[Passage to read]

-------

President
Donald Trump, U.S. Education Secretary Betsy DeVos and their corporate cronies
are pushing to reopen schools with in-person teaching this fall. Our members,
like educators around the country, also want to return to their school
buildings—just as desperately as students and parents want them to. We all
stand for safe and equitable reopening of our schools.
Unlike
Trump and DeVos, however, the Chicago Teachers Union believes the best way to
guarantee the safety of our school communities is to begin our school year
virtually.
Our new report, “Same Storm, Different Boats: The Safe and Equitable
Conditions for Reopening CPS in 2020-21”
examines what parents, students and teachers throughout the city of Chicago
will need to return to in-person education, and do so safely.
But let’s remember, there is no safe way to re-open anything
during a pandemic. The only plan CPS has available right now is one that
mitigates harm. Which means there is still risk and people will still encounter
harm. So what does this mean in practice?
WHAT THE MAYOR AND CPS NEED TO
PROVIDE
The lack of a negotiated set plan that spells out criteria that
mitigates the maximum amount of risk leaves us no other choice but to say that
we cannot return to in-school, classroom instruction, and must continue remote
learning until we clarify how to keep students, educators and school
communities as safe as possible.
Our students, their parents and our school communities need
stability, agency, support and leadership. CPS needs to implement critical
health, safety and staffing measures to protect them.
Specifically, school buildings need to be kept clean and
sanitized. There is currently nothing we have seen from the district that
guarantees a modicum of safety. There must be widely available masks and other
PPE, which includes face coverings for students and additional protective
equipment for educators, janitors, nurses and all school staff.
There must be adequate staff on hand in each building—nurses to
perform health checks and deal with emergency situations, and counselors and
social workers to deal with the trauma inflicted on students and their families
by the pandemic.
There must be adequate social distancing, especially for
situations in which masks won’t work. We already know that students will have a
difficult time wearing masks throughout the entire school day, so it’s critical
to maintain a safe distance of six feet between people and desks.
Educators need prep time and self-directed days, and a moratorium
on teacher evaluations.
Moreover, our evolving knowledge of this disease tells us that
close and prolonged contact with someone who has the virus in a poorly
ventilated space is high risk, so the district must specifically take steps to
address an airborne pandemic. This includes basic steps like making sure there
is plenty of fresh air flow in schools, or even holding some in-person classes
outside, where the risks are demonstrably lower.
Lastly, there must be options for people who cannot participate in
school—both students and staff—who are immuno-compromised or have other
underlying health issues that make coming into school buildings too risky for
them.
At this time, it’s not clear how the mayor’s handpicked Chicago
Board of Education will respond to these demands. Los Angeles, and San Diego
have all recently released plans to reopen based on fully remote learning with
some in-person instruction for students with various special needs, but whether
the mayor and the school board in Chicago will implement these common-sense
measures isn’t yet known.
But schools have to be reopened safely—they can’t be reopened on
the basis of political expediency, without criteria and without regard for the
lives of the educators, or frankly the lives of students and their families.

-------

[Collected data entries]
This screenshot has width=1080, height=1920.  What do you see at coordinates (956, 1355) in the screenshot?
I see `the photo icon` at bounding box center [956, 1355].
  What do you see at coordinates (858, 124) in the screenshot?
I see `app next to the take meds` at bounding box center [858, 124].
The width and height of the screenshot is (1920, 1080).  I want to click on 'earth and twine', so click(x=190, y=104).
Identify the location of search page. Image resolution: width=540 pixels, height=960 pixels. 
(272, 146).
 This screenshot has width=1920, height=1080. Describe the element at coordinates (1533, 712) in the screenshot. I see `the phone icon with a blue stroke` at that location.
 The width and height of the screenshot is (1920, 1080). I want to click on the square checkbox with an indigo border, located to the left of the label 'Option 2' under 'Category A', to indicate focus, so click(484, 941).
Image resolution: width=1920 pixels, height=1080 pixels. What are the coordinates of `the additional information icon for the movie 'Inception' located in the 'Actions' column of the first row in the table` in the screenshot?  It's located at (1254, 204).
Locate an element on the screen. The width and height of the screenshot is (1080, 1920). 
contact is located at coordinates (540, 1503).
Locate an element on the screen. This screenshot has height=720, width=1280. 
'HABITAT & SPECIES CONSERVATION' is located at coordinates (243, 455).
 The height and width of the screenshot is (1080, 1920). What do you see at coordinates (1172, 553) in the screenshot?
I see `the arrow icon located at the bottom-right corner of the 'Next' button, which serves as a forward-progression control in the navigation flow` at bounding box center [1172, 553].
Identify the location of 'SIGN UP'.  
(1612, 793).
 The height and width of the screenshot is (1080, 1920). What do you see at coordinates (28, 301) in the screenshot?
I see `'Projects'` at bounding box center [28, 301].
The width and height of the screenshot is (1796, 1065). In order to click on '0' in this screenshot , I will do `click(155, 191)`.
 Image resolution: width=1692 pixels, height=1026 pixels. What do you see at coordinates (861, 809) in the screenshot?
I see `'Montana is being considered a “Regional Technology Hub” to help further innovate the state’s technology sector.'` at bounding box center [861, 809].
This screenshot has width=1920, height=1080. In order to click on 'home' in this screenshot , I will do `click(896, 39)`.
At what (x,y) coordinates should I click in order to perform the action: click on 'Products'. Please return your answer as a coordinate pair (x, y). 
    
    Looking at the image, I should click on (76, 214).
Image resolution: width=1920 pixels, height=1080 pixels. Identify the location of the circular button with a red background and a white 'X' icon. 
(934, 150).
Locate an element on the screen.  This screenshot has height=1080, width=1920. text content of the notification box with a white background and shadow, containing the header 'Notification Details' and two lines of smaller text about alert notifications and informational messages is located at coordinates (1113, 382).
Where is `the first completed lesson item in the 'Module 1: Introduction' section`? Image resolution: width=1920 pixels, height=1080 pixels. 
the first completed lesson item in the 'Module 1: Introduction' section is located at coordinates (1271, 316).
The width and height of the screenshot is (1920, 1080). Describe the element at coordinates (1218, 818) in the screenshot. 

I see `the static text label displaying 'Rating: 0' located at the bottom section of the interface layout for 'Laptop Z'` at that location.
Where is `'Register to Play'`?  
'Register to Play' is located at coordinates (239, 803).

-------

Can you carry on the piece about safely reopening Chicago schools, starting right after its final sentence?

Sure, younger kids do not seem as vulnerable to this virus as older people, but
many students live with middle-aged parents, or immune-compromised siblings, or
with grandparents.
The unsafe reopening of schools will surely claim the lives of our
loved ones. And we already know that the vast majority of CPS’ student body
comes from marginalized Black and Latinx communities that have already been
hardest hit by the pandemic, so prematurely reopening schools could further fan
the spread of this disease in these already devastated neighborhoods.
REOPENING CRITERIA
Every day, Chicago and Illinois experience an uptick in COVID-19
cases and positivity rates, and most concerning are the numbers going up among
youth aged 10-19. Our union is choosing certainty over confusion and delay, and
we need confidence to move into our school year. That confidence will not come
without clear criteria on what constitutes safety for our schools.
How do we assess whether it is safe to return to schools in the
fall?
Back in March and April, Gov. J.B. Pritzker said schools should
reopen when Illinois enters Phase Four. Two key metrics of Phase Four are cases
going down every day and contact tracing of 90 percent of new cases within 24
hours.
Illinois fails on both counts. Over the last 30 days, cases are on
the rise across the state.
THE DISPARATE IMPACT OF COVID-19
We are losing valuable time. The safety we need requires immediate
resources, imagination and collaboration. Our union must be and should be in
position to improve remote learning for English Language Learners, special
education and early childhood education. Our time would be much better spent
perfecting our practice and creating platforms to ensure student success under
the new normal.
There is a jarringly disparate rate of COVID-19 infection, severe
illness and death in Black and Latinx communities, where Black Americans are
dying at twice the rate of whites, and structural racism and inequality mean
people live with economic and social factors that increase health risks.
Individuals living in these communities are more likely to have
“essential” jobs, insufficient housing and health care, and higher levels of
pre-existing health conditions. The deaths of essential workers—nurses, bus
drivers, meatpackers and Amazon workers—are considered “collateral damage” by
Donald Trump, but we do not believe that essential workers are expendable
workers.
Essential workers are the parents of our students. In some cases,
essential workers are our students. The president and his sycophants think it
is reasonable to expect essential workers to die in disproportionate numbers.
We do not.
Ninety percent of CPS students are students of color. Reopening
schools as COVID-19 rages across the country is nothing less than a dangerous
gamble with the lives of people who come from communities most devastated by
this pandemic.
Trump is asking us to accept that the lives of our students and
the lives of educators are less worthy of safety, health and dignity. In fact,
he is compelled to push that view so that he and other billionaires can add to
their vast fortunes. Why else would he demand schools open without providing
the funding and resources needed to do so safely?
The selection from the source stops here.